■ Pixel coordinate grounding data
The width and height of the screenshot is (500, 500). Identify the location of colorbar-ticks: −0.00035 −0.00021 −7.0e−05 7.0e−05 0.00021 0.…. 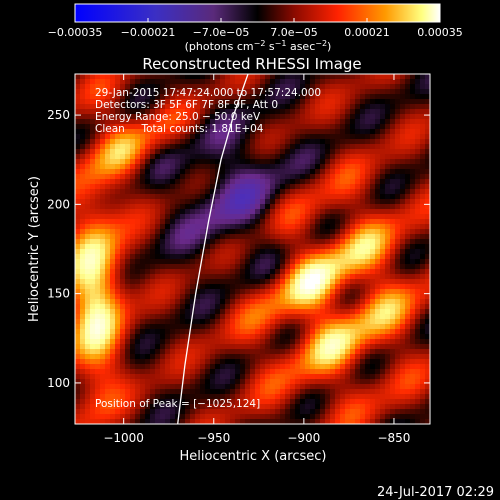
(256, 28).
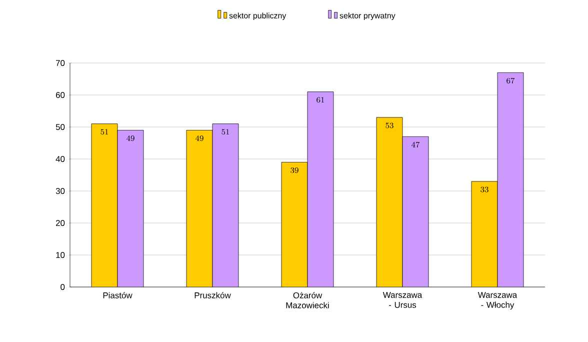 The width and height of the screenshot is (588, 342). What do you see at coordinates (212, 295) in the screenshot?
I see `x-tick-label: Pruszków` at bounding box center [212, 295].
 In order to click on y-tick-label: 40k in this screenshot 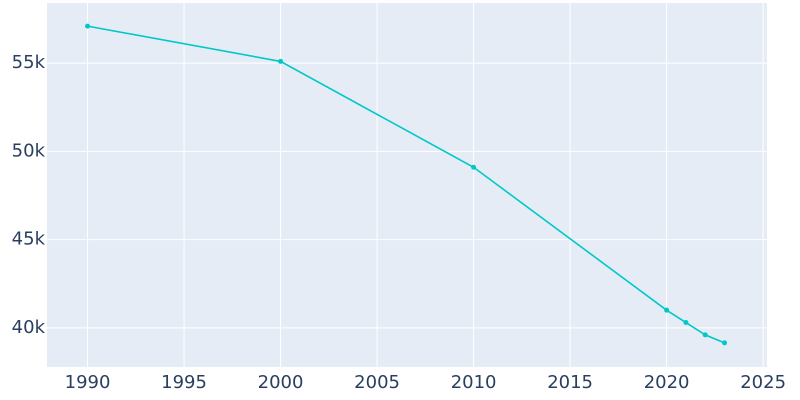, I will do `click(29, 328)`.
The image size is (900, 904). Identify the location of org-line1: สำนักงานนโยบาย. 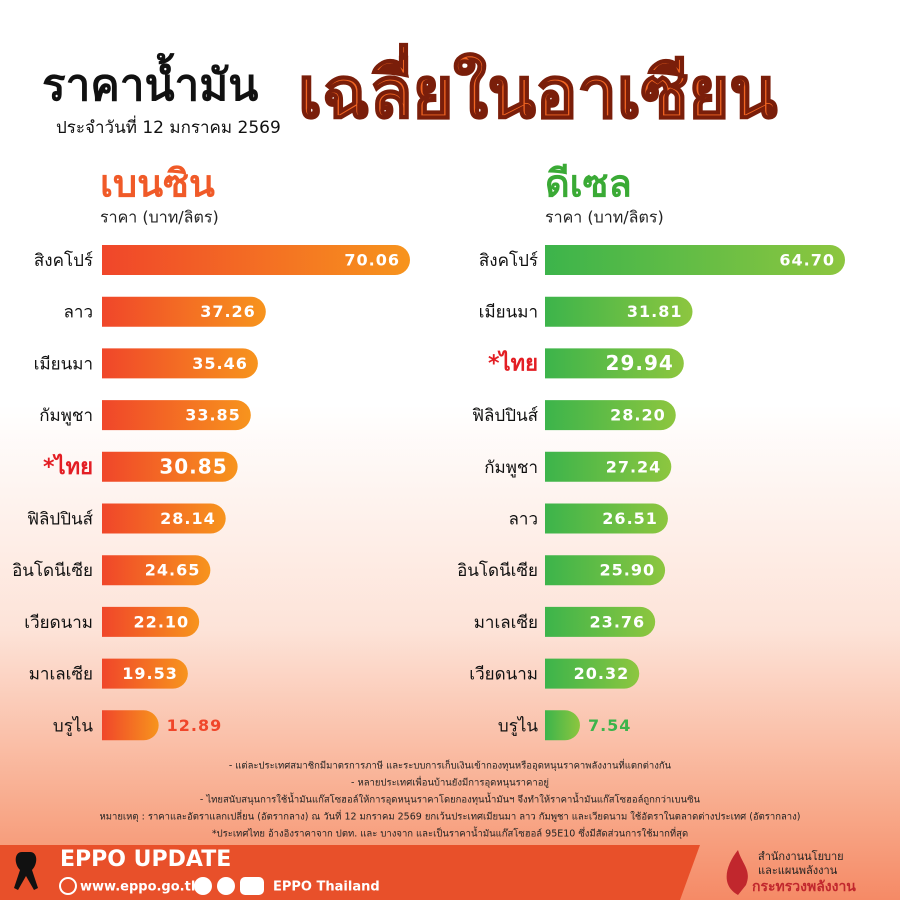
(801, 856).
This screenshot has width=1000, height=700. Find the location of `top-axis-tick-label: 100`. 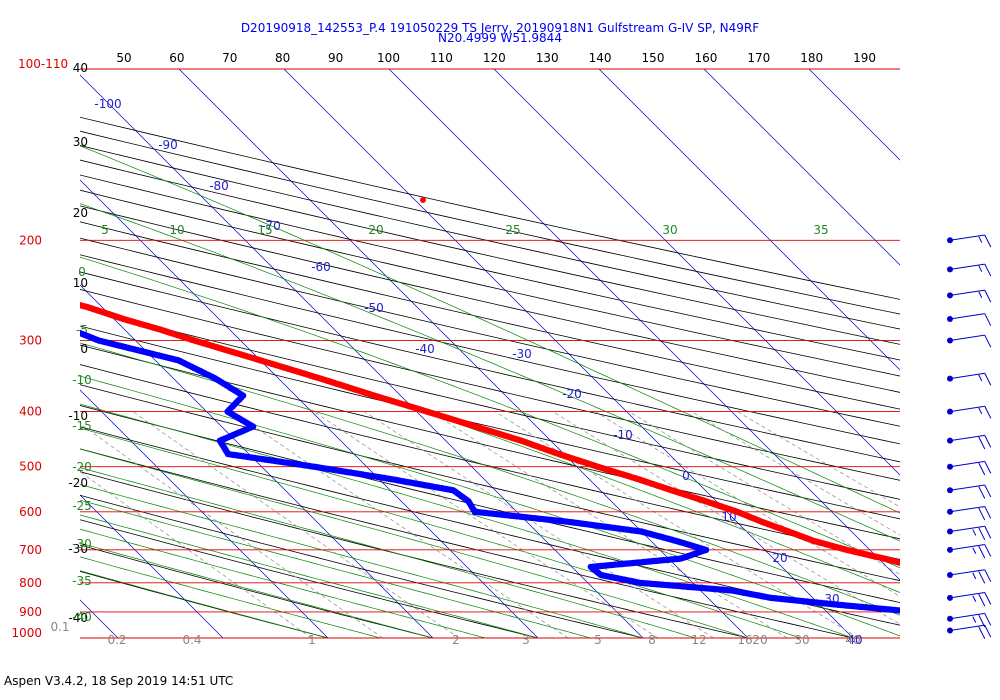

top-axis-tick-label: 100 is located at coordinates (388, 58).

■ EXERCISE BRIEF
Convert the portion of the listing that opens with the line containing "The image size" and closes at the end of the listing into a JSON list of strings, with one string per line and blank lines omitted. Exclude the pictures from the output.

■ ANSWER BELOW
[
  "The image size is (900, 904). Identify the location of org-line1: สำนักงานนโยบาย. ",
  "(801, 856).",
  "This screenshot has width=1000, height=700. Find the location of `top-axis-tick-label: 100`. ",
  "top-axis-tick-label: 100 is located at coordinates (388, 58)."
]